В своей автобиографии «Балет слов» («Le Ballet des mots», 1994) Бежар вспоминал лишь о том, что исходный импульс постановке дала писательница, актриса и журналистка Жаклин Картье, показав ему текст своей «музыкальной комедии» о жизни Оффенбаха. Увлеченный идеей изобразить персонажей на фоне нескольких эпох, смешать свои воспоминания с юмористическими зарисовками 1860-х — начала 1870-х, Париж своей молодости с Парижем триумфов Оффенбаха, Бежар обратился к партитуре «Парижского веселья», дополнив ее двумя ариями. Партитура была скомпонована в 1938 году Манюэлем Розенталем из номеров «Парижской жизни» и других оперетт Оффенбаха и предназначалась для Леонида Мясина. Мясин, поначалу ее отвергнувший, поставил потом один из самых своих знаменитых хитов, который, по замечанию историков балета, теми труппами, у которых «Веселье» входило в репертуар, как правило, давался, «под занавес».

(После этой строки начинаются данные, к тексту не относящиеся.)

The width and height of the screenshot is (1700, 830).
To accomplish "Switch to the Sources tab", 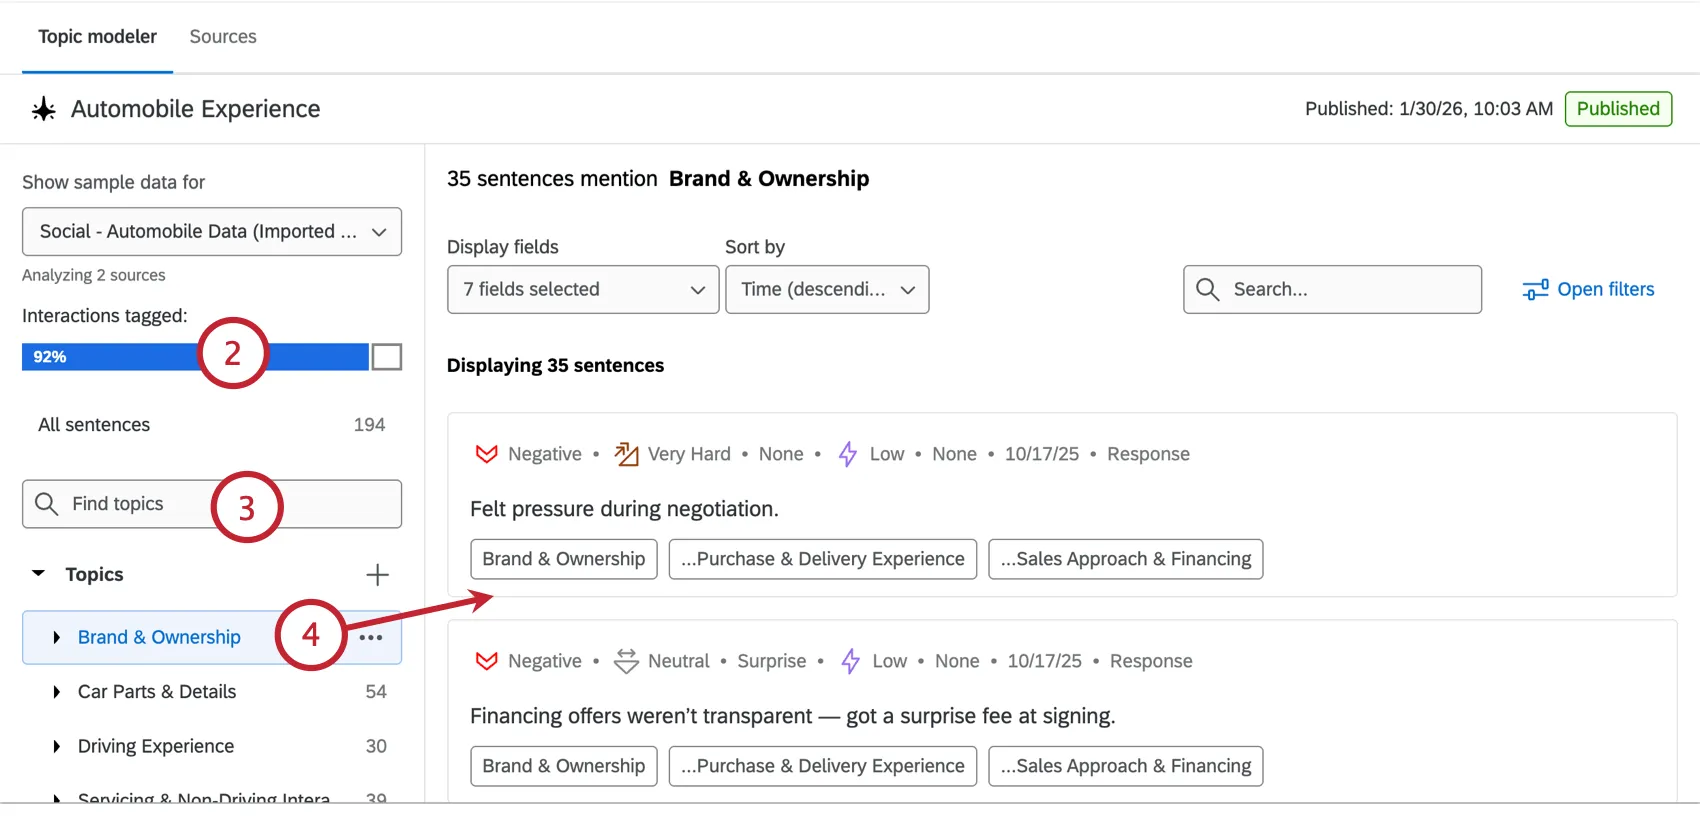I will [223, 37].
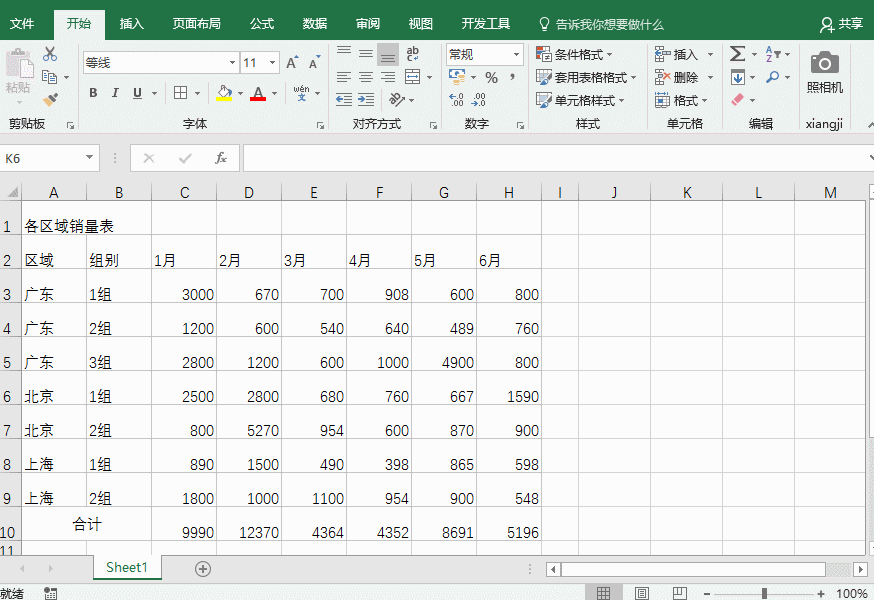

Действие «Парижского веселья» Бежара строится на травестированных, пародийных, но хорошо узнаваемых опорных ходах из «Спящей красавицы», в нем немало и хореографических цитат из нее. Так, балет начинается с того, что шесть добрых фей-мужчин в своих соло, то тут, то там напоминающих вариации Голубой птицы и Принца Дезире, одаряют талантами Бима, как феи Петипа — принцессу Аврору. А потом, точно злая фея Карабос, является Мадам (у Петипа ее играл танцовщик-гротеск) и, очевидно, налагает свое проклятие — отправляет юношу учиться танцу в Париж — туда, где Большая Опера.
Скорее из «Спящей красавицы», чем из пьесы Жаклин Картье (почтительно упоминаемой в качестве автора идеи балета), заимствована идея театральной смены эпох. У Петипа эпоха Людовика XII (опознаваемая по костюмам и оформлению) сменяется царствованием Людовика XIV, а в видениях Бима Вторая империя Наполеона III — Третьей республикой. Эпоха гораздо строже выдерживается в декорациях и костюмах, чем в хореографии, необязательно следующих логике и танцевальной лексике изображаемого времени. Тот же Оффенбах танцует не столько канканы, сколько соло, стилизованные под соло перуанца из первоисточника Леонида Мясина. Вдохновение и юмор Бежар черпает в столкновении хореографического и изобразительного начал. Он не был бы собой, если бы в его балете не было ассоциаций с живописью: и вот целая сцена с императрицей Евгенией и ее фрейлинами строится на мотивах одноименной картины Франца Винтерхальтера.
Можно согласиться с тем, что «Парижское веселье» «почти целиком построено на парафразах классической, романтической, „модернистской“ хореографии и без знания этих первоисточников невозможно понять замысел его постановщика М. Бежара», — как писала Юлия Чурко в 1987 году, посмотрев этот спектакль в постановке Штутгартского балета. Но все-таки главное, о чем тут повествует Бежар, — это французская школа классического танца, с ее поклонением грации, изысканностью и изнеженностью, легко переходящими в комическую противоположность.